■ **RECORDS PROVIDED**
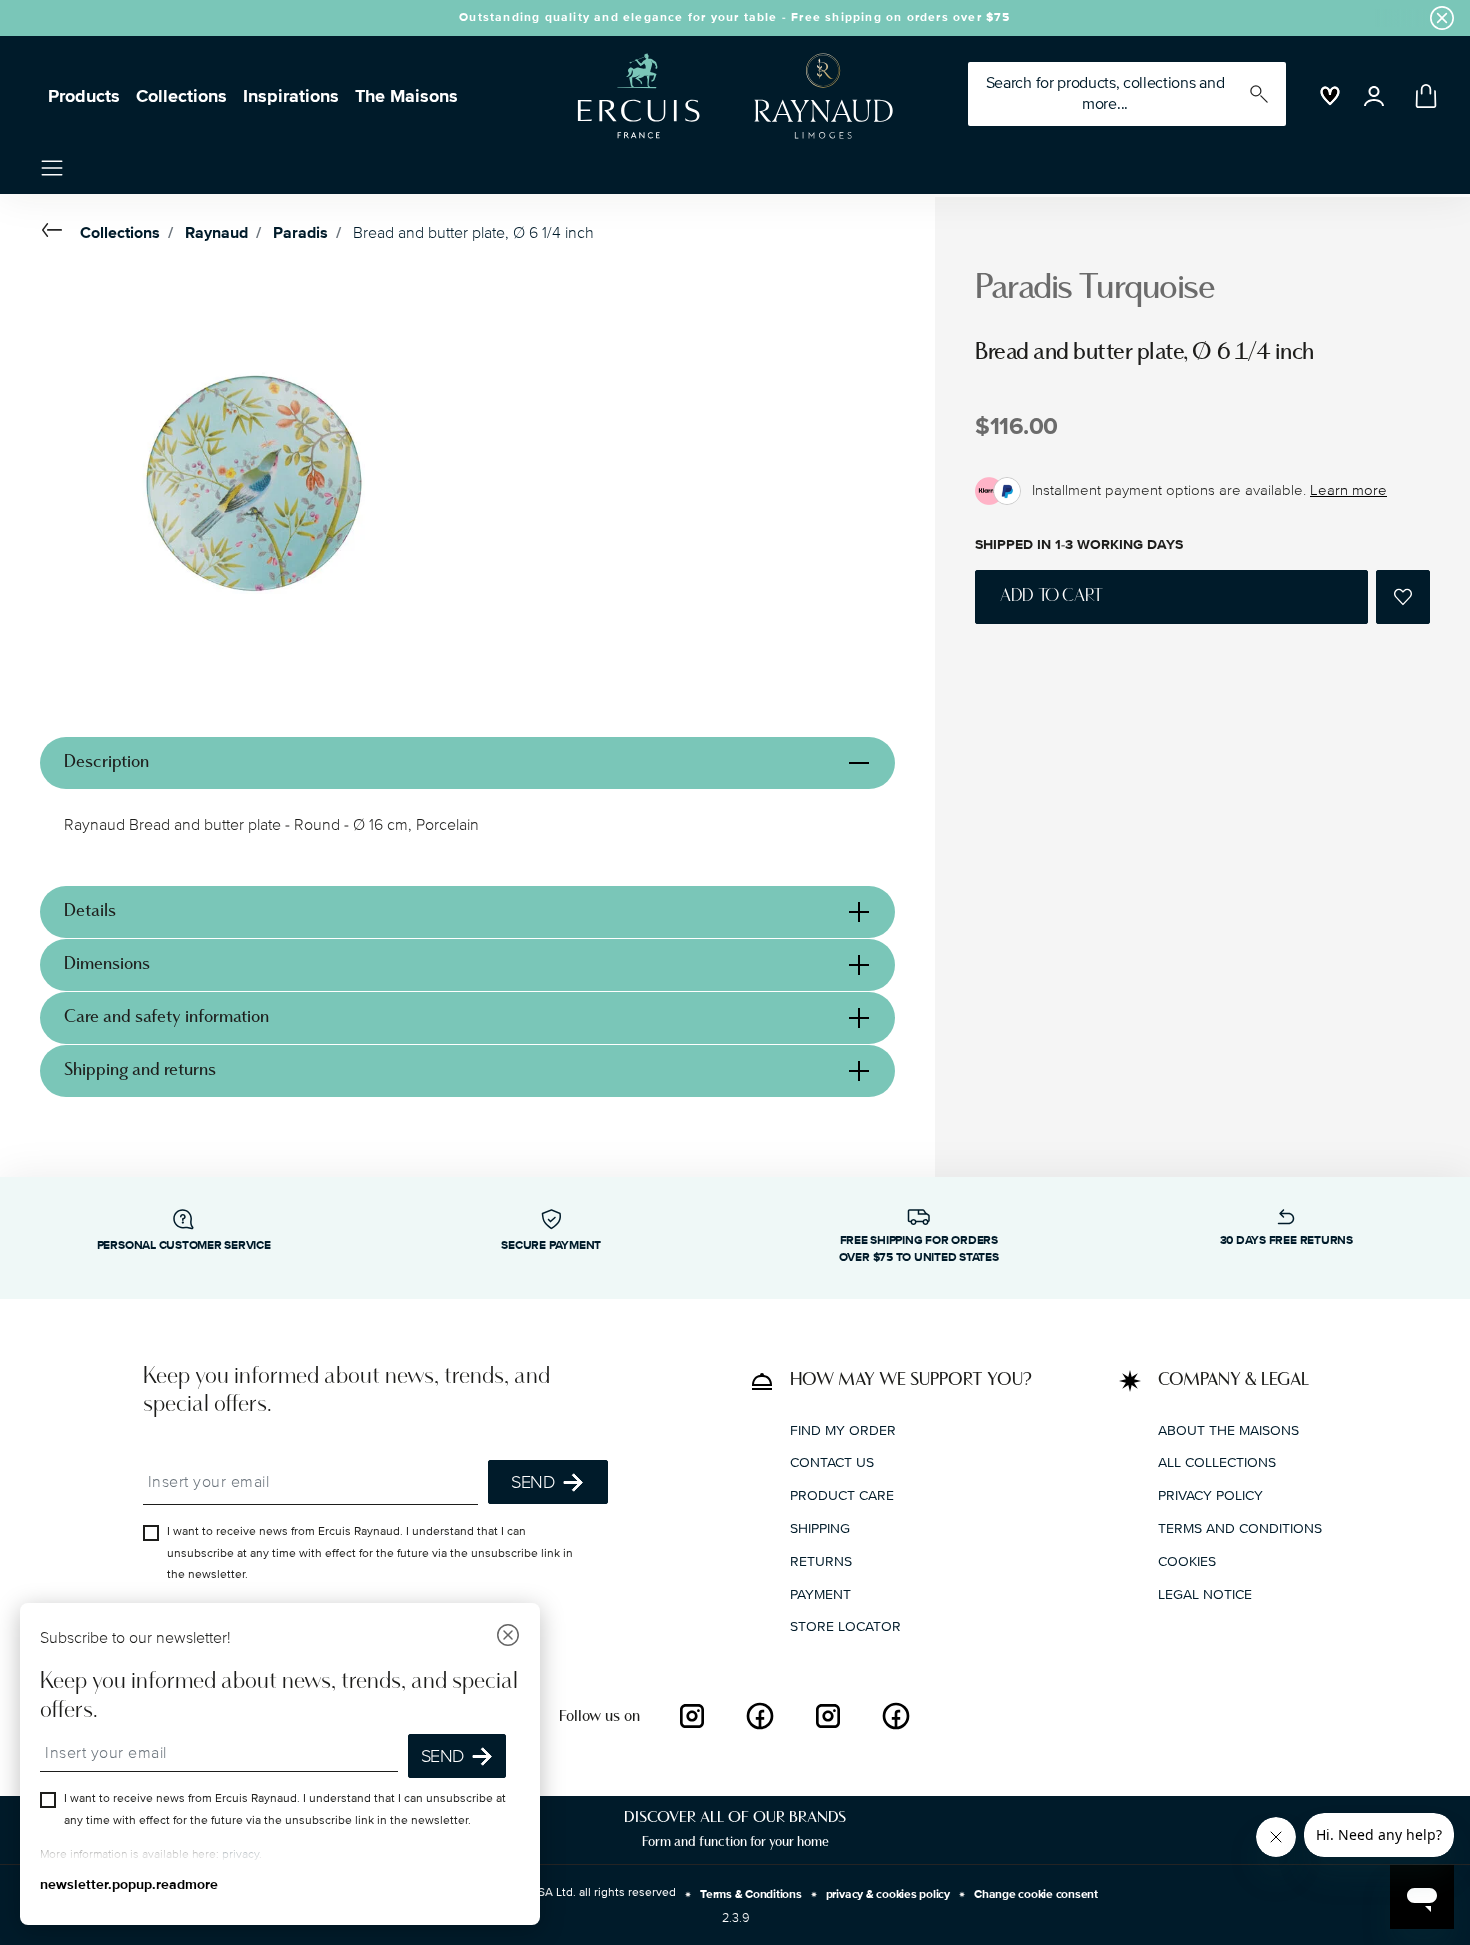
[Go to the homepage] (727, 96)
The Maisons (406, 96)
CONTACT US (832, 1462)
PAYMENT (820, 1593)
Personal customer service (184, 1245)
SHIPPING (820, 1527)
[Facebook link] (760, 1716)
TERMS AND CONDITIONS (1240, 1527)
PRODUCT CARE (842, 1495)
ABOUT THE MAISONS (1228, 1429)
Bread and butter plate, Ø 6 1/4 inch (473, 233)
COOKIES (1187, 1560)
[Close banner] (1442, 18)
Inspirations (291, 96)
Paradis (300, 233)
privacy (240, 1854)
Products (84, 96)
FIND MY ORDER (843, 1429)
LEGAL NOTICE (1205, 1593)
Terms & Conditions (751, 1894)
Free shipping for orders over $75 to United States (919, 1249)
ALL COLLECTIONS (1217, 1462)
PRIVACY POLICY (1210, 1495)
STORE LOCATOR (845, 1626)
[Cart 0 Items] (1422, 96)
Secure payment (551, 1245)
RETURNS (821, 1560)
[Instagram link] (692, 1716)
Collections (181, 96)
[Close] (508, 1637)
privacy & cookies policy (888, 1894)
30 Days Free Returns (1286, 1240)
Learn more (1348, 490)
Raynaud (216, 233)
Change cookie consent (1036, 1894)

■ **TASK DETAILS**
In your answer, include only the lines above starting at the line that holds "SHIPPING (820, 1527)" and ending at the line that holds "Secure payment (551, 1245)", copied exactly.

■ **YOUR SOLUTION**
SHIPPING (820, 1527)
[Facebook link] (760, 1716)
TERMS AND CONDITIONS (1240, 1527)
PRODUCT CARE (842, 1495)
ABOUT THE MAISONS (1228, 1429)
Bread and butter plate, Ø 6 1/4 inch (473, 233)
COOKIES (1187, 1560)
[Close banner] (1442, 18)
Inspirations (291, 96)
Paradis (300, 233)
privacy (240, 1854)
Products (84, 96)
FIND MY ORDER (843, 1429)
LEGAL NOTICE (1205, 1593)
Terms & Conditions (751, 1894)
Free shipping for orders over $75 to United States (919, 1249)
ALL COLLECTIONS (1217, 1462)
PRIVACY POLICY (1210, 1495)
STORE LOCATOR (845, 1626)
[Cart 0 Items] (1422, 96)
Secure payment (551, 1245)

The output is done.